_Kutipan Teks:_
══════

F PIETER ERBERVELD PAHLAWAN BATAVIA!!! KULIT PUTIH YANG DIBUNUH SECARA SADIS OLEH VOC BELANDA!!! ~ PEGAWAI JALANAN

Senin, 27 Juni 2022

PIETER ERBERVELD PAHLAWAN BATAVIA!!! KULIT PUTIH YANG DIBUNUH SECARA SADIS OLEH VOC BELANDA!!!

 


Pemerintahan belanda tidak hanya kejam terhadap pribumi, tetapi juga kepada siapa saja yang berusaha melakukan pemberontakan terhadap kekuasaannya. Kejadian tragis yang dialami oleh orang kulit putih pernah terjadi di Jakarta yang dulu disebut Batavia. Bahkan, mereka membangun monumennya untuk mengatakan bahwa Belanda tidak segan-segan menghukum siapapun yang memberontak.

Salah satu orang kulit yang menjadi korban kekejaman belanda adalah Pieter Erberveld. Pieter Erberveld ditangkap bersama 17 orang pribumi lainnya termasuk Raden Kartadriya. Pieter dikatakan memimpin konspirasi dan sejumlah kekacauan yang bertujuan menentang kekuasaaan VOC. Maka tidak heran jika orang jepang mengatakannya sebagai simbol perlawanan terhadap kolonial, sedangkan orang Batavia menganggapnya sebagai seorang pahlawan. Walaupun ia dianggap sebagai pengkhianat bagi orang belanda seperti yang tertulis dalam monumennya.

Pieter Erberveld adalah seorang keturunan Jerman-Siam yang bekerja di Batavia. Ayah Pieter adalah seorang pengusaha kulit dari kota Elberfeld, Jerman. Sedangkan ibunya konon dari Siam (Thailand). Namun sejarawan Betawi, Alwi Shihab berpendapat bahwa ibu Pieter adalah seorang Jawa. Ayahnya saat itu datang ke Batavia sebagai penyamak kulit. Setelah ayahnya diangkat sebagai anggota Heemraad untuk mengurusi kepemilikan tanah di daerah Ancol, ayahnya kemudian menjadi tuan tanah. Kekayaan ini kemudian diwariskan kepada Pieter.

══════

_Baris Data:_

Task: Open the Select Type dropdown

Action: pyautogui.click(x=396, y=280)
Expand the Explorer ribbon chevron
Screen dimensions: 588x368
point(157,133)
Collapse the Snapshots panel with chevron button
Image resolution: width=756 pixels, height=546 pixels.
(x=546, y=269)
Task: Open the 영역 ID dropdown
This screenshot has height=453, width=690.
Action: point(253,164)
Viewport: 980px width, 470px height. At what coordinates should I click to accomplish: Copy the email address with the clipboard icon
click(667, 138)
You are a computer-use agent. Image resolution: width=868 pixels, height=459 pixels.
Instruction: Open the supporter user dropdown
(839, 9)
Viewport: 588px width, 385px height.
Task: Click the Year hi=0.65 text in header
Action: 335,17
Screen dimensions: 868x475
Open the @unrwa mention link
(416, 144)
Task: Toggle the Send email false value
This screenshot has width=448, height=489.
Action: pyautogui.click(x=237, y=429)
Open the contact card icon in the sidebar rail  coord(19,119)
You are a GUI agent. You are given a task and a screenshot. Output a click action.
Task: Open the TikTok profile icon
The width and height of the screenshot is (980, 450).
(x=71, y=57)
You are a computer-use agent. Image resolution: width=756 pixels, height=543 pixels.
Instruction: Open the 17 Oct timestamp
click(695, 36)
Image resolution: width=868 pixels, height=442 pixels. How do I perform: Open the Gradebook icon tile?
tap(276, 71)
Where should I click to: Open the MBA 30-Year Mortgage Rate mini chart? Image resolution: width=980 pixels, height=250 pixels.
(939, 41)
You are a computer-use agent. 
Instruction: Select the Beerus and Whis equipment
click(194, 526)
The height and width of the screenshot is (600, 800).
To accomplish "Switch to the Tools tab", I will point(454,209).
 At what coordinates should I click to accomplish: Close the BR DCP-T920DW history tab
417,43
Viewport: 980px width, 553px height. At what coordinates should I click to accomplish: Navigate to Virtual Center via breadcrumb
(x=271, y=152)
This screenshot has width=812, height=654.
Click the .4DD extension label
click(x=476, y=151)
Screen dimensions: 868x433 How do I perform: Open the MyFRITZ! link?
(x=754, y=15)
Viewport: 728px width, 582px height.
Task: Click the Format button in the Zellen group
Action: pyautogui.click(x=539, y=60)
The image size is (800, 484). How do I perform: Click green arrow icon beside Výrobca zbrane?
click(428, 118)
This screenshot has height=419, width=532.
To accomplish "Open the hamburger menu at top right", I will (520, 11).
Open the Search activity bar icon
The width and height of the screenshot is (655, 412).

══════

_Tujuan:_ Lanjutkan tulisan tentang Pieter Erberveld di atas, dimulai tepat setelah kalimat terakhirnya.

_Jawaban Tugas:_
Pieter Erberveld adalah pemuda yang gigih dan rajin membantu usaha-usaha orang tuanya dalam bidang penyamakan kulit dan pabrik sepatu. Pada tahun 1708, pemerintah VOC menyita ratusan hektare tanah milik keluarga Pieter. Pihak VOC beralasan, tanah Pieter tersebut tidak memiliki akta yang disahkan oleh pejabat VOC. Dikatakan, ketika penyitaan berlangsung banyak kaum pribumi yang memihak kepada Pieter. Tetapi bukan melemah, pemerintah VOC malah lebih garang. Gubernur Joan van Hoorn menambah hukuman Pieter dengan menyuruhnya menyerahkan 3.300 ikat padi.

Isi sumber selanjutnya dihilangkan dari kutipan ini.